Monday, October 20, 2014

Open and honest questions

On Saturday I attended a retreat on how to ask open and honest questions as part of my ongoing learning and growth as a member of the Worship Committee at USSB. 

It sounds so easy! Open and honest seems like such a natural extension of being a good listener, no? 

Actually, no.

The goal of open and honest questions are to help the person you are listening to deepen their thinking and understanding of the situation they are sharing with you. They are questions in service of the speaker, a gift you can give to help someone better process their thoughts, think differently about a situation, or reach their own epiphany. 
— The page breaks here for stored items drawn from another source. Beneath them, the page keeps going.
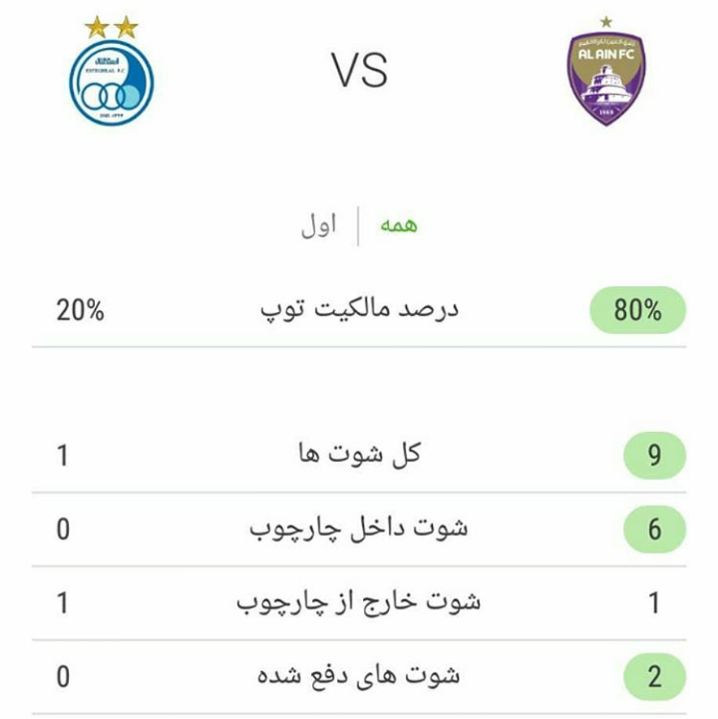Click the green 6 shots on target badge
The image size is (718, 719).
655,530
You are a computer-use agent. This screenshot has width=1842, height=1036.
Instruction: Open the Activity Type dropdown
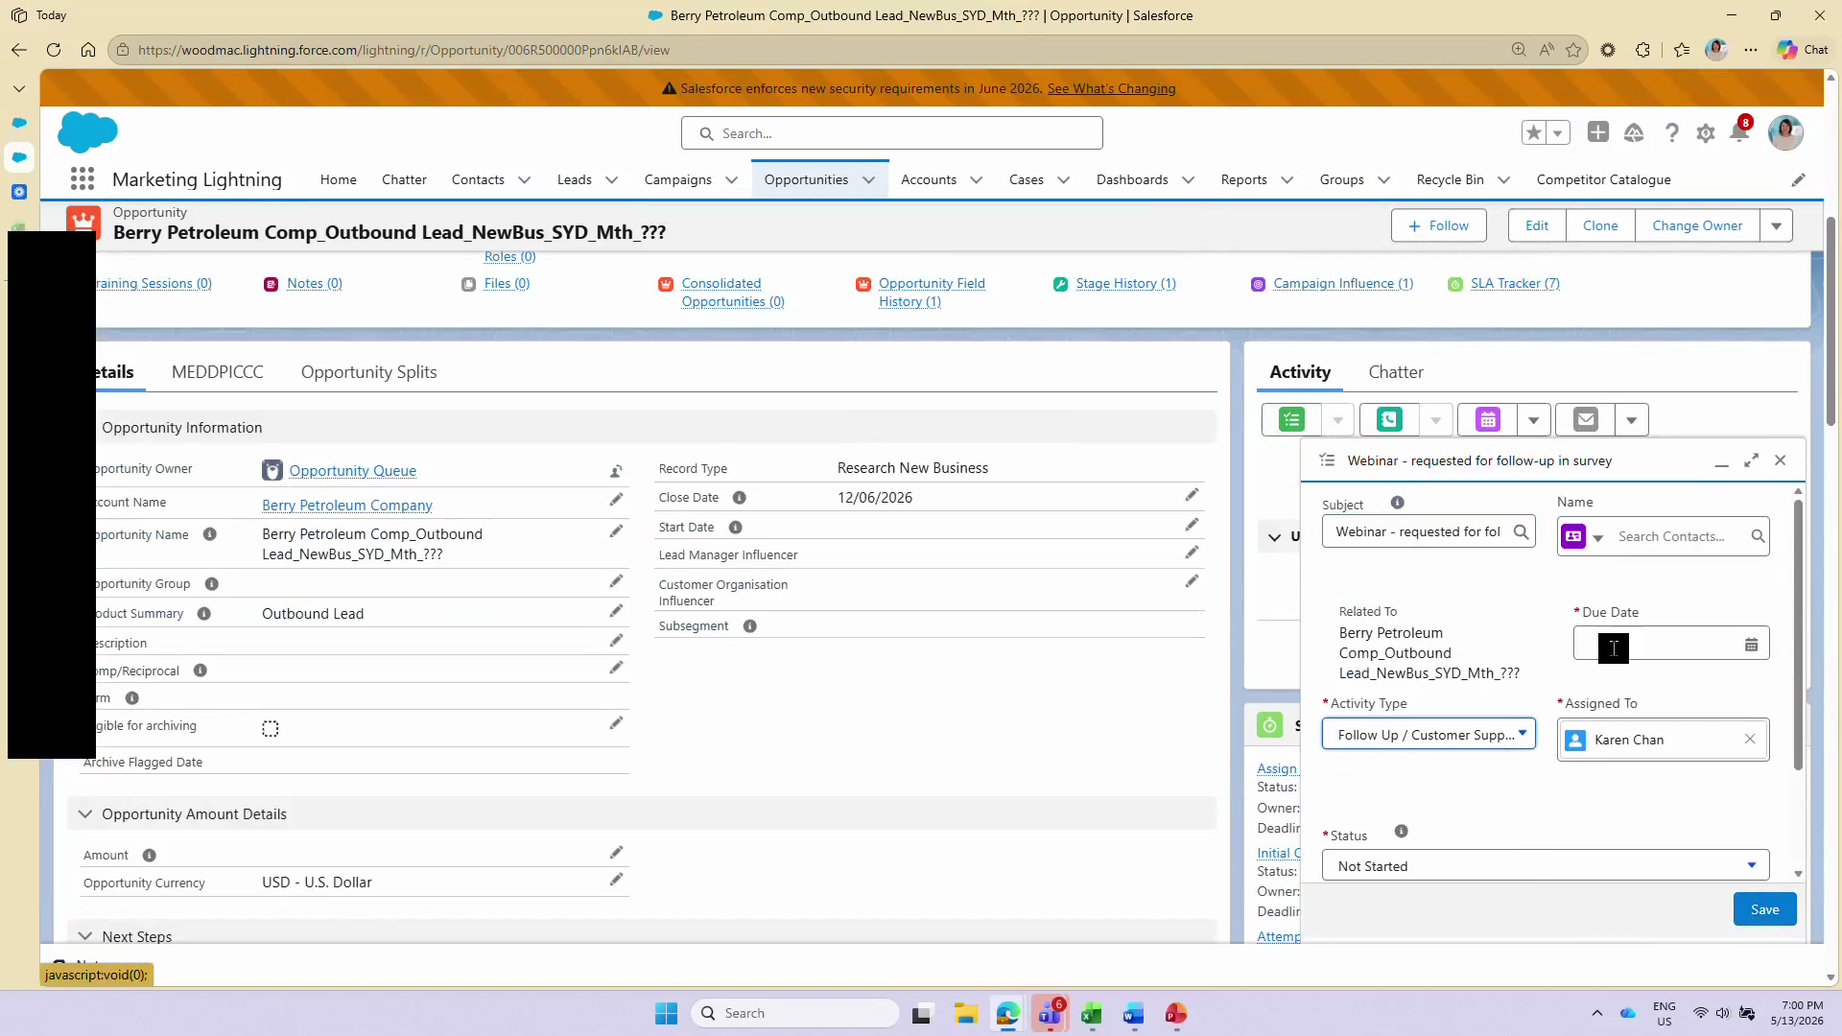click(1429, 735)
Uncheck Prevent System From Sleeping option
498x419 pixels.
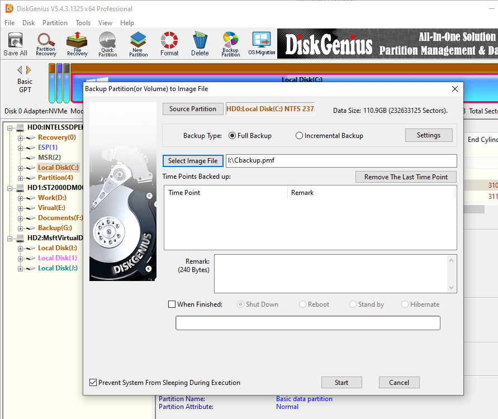click(x=93, y=383)

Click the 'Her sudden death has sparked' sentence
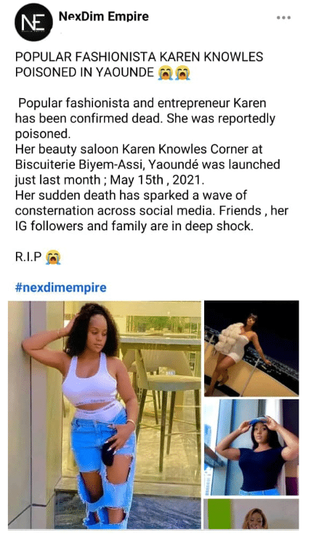pyautogui.click(x=131, y=195)
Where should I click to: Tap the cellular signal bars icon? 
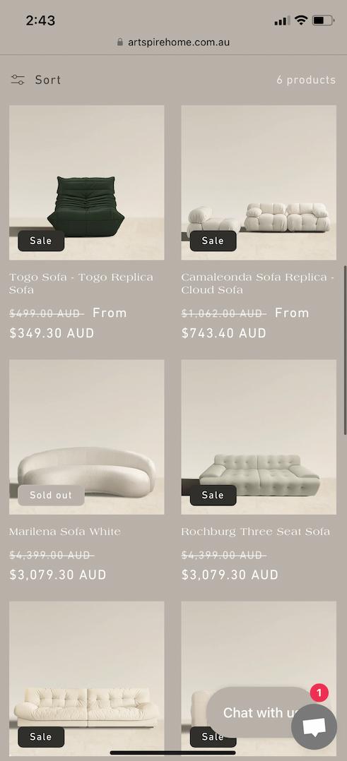point(282,20)
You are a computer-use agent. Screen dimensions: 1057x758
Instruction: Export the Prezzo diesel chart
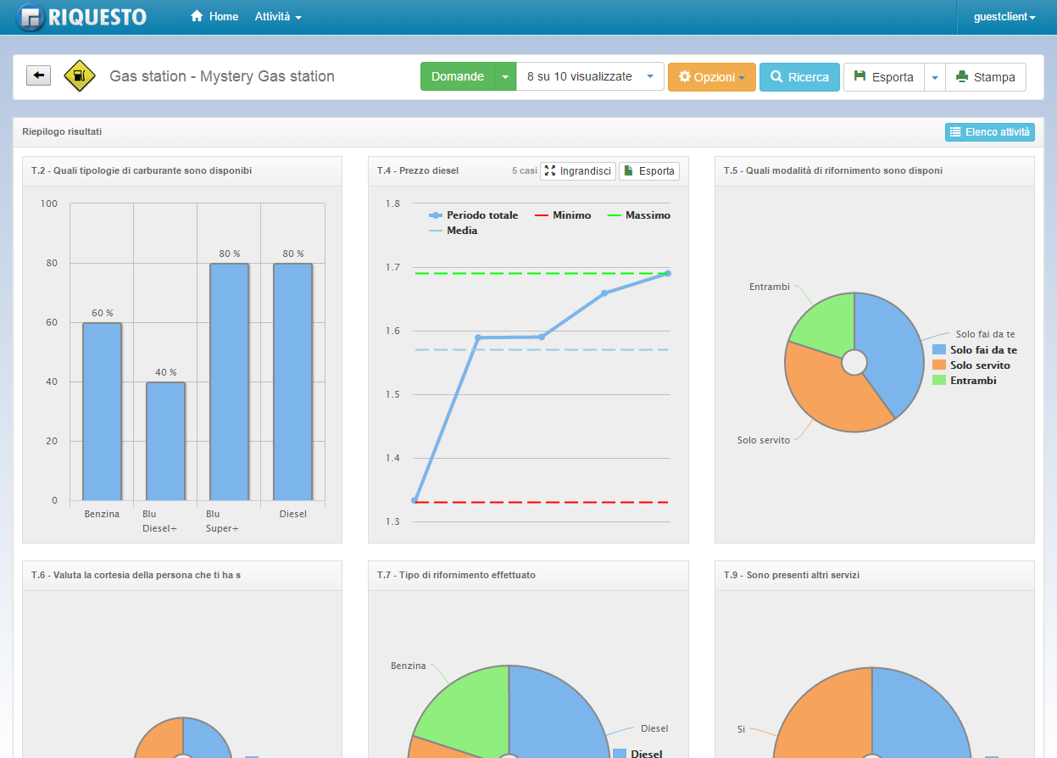click(x=649, y=171)
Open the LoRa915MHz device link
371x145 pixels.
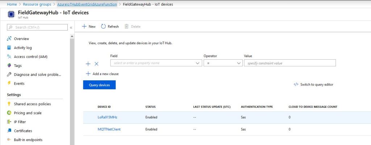[x=107, y=117]
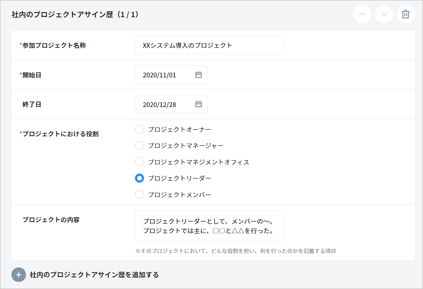
Task: Click the プロジェクトの内容 field label
Action: [x=51, y=220]
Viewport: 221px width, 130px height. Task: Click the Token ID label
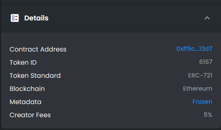coord(23,63)
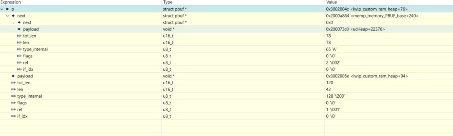The image size is (453, 136).
Task: Select the value 0x3002004c <lwip_custom_ram_heap+76>
Action: pyautogui.click(x=367, y=9)
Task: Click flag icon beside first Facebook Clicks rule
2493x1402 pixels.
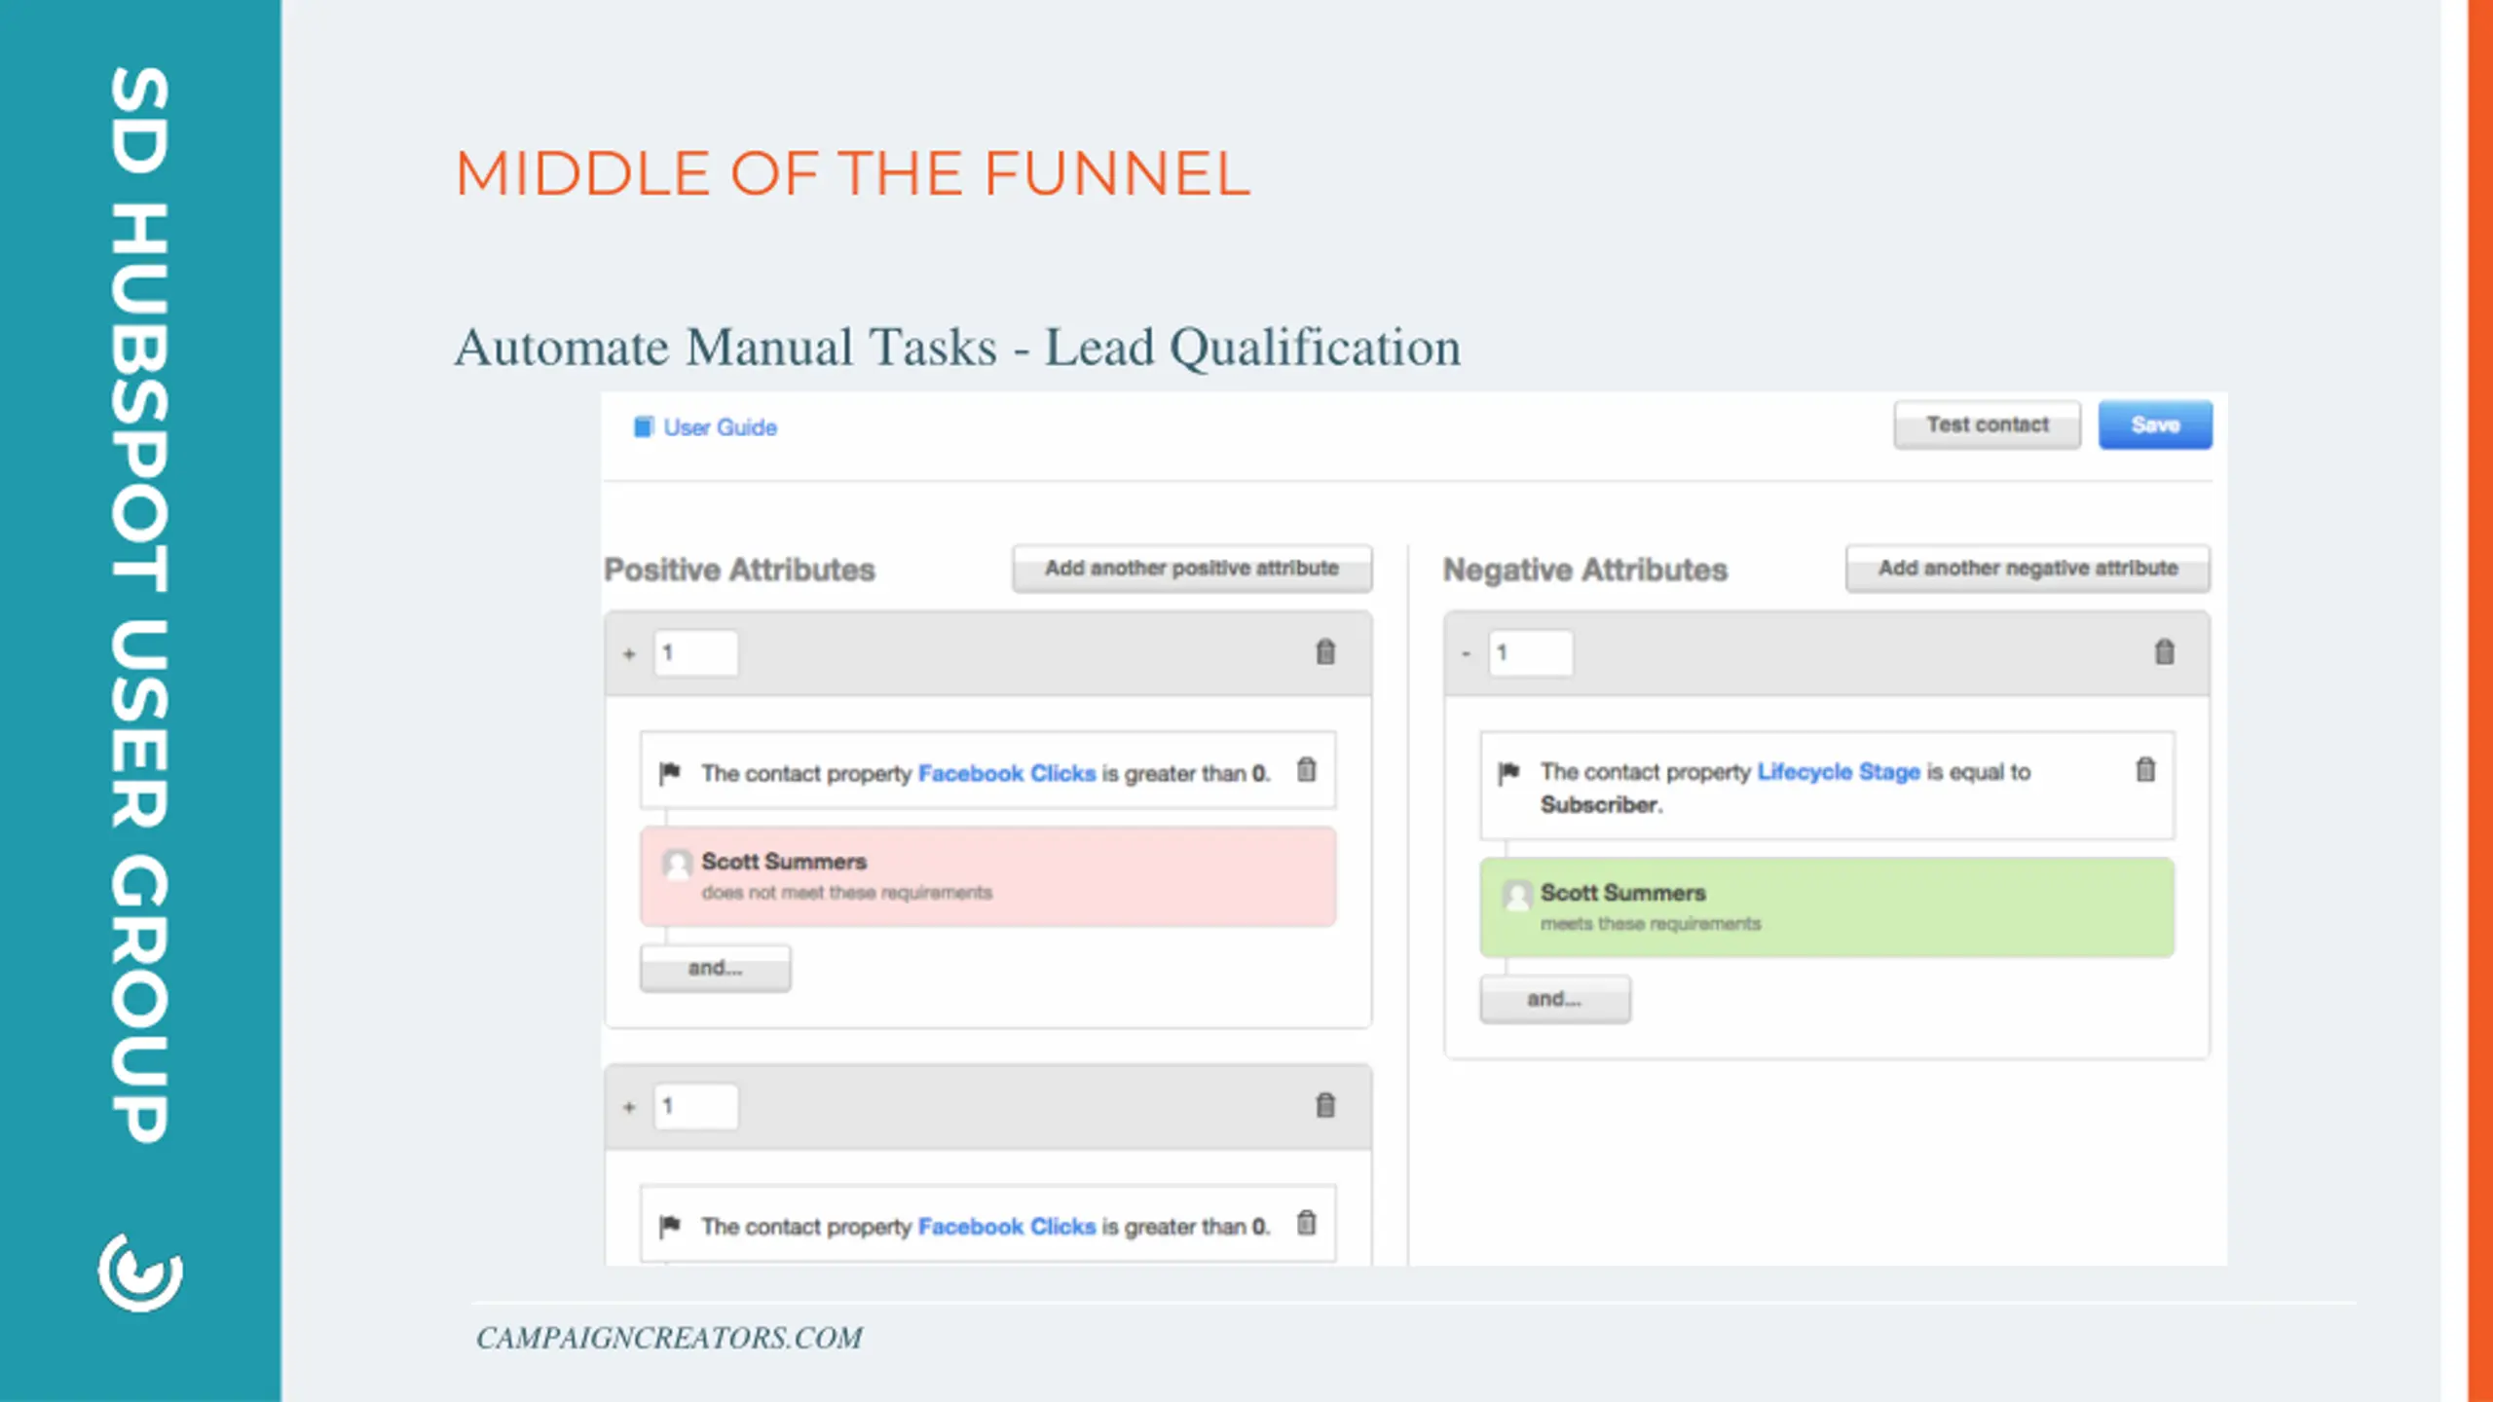Action: [670, 773]
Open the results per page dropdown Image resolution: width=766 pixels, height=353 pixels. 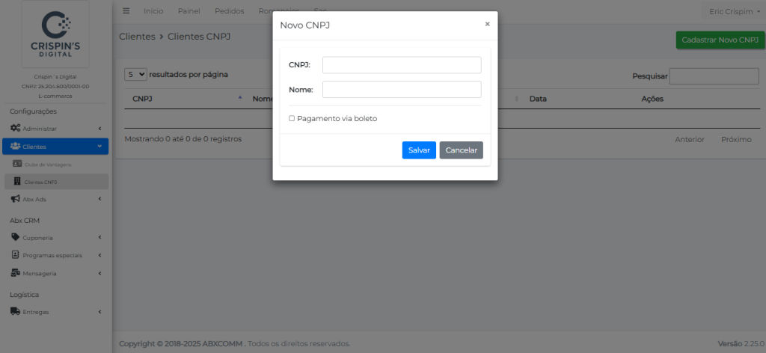pos(135,75)
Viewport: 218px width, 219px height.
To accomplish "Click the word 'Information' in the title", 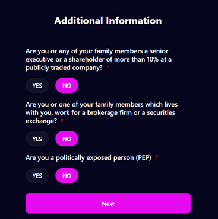I will (134, 21).
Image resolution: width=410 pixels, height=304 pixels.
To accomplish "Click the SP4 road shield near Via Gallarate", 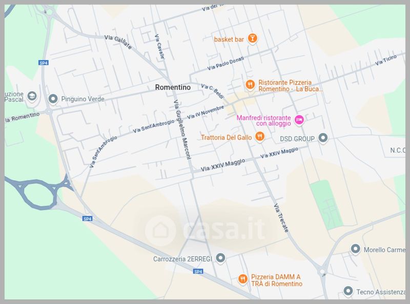I will pyautogui.click(x=44, y=63).
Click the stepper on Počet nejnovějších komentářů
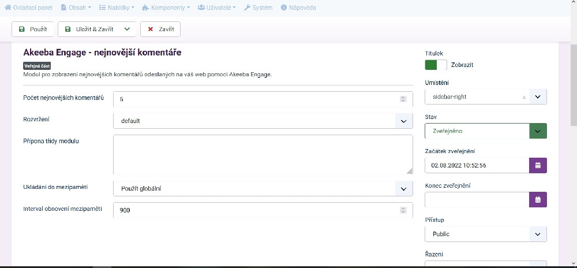The width and height of the screenshot is (577, 268). (403, 99)
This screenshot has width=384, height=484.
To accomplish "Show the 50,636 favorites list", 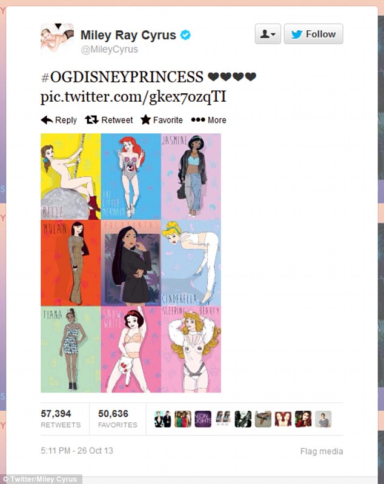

Why are they so difficult? Because we typically ask questions in service of ourselves, the listener. We ask inquiring questions to satisfy our curiosity. We ask diagnostic questions to try to identify the problem and solution ourselves. We ask leading questions to "encourage" the speaker to see our perspective on a situation, or apply our opinions as a possible solution. In short, open and honest questions are difficult because as we listen we are really preparing for what to say next, how to engage in the conversation in a meaningful way but in a way that ultimately serves ourselves. 

Open and honest questions require you to listen deeply to what someone is saying, to hear the themes, and to identify questions in service to the person speaking. For example, after sharing a difficult situation about my children, one of my group members asked, "How would you define your role as a mom in this situation?" That question allowed me to think more deeply about what my responsibility is, and isn't, in relationship to the decisions my kiddo is making. It wasn't a question that gave an opinion or asked for more detail about the situation; it was a question that made me think. 

Open and honest questions are the ones that make you pause when they are asked, a total body response as the question "lands" on you, and the best ones are questions that hit at the core of the answers you yourself need to be able to find.  In that vein, one of the most interesting challenges of open and honest questions is that the questioner shouldn't necessarily expect an immediate response. When someone asks you the question you need to answer, it might actually take awhile. Even if the answer isn't immediate, the work is going on inside. 

How can we incorporate more open and honest questions into training and learning? Isn't this the core of motivation and behavior change? How can we marry open and honest questions with training content to get to not just the what, but also the how and why of change?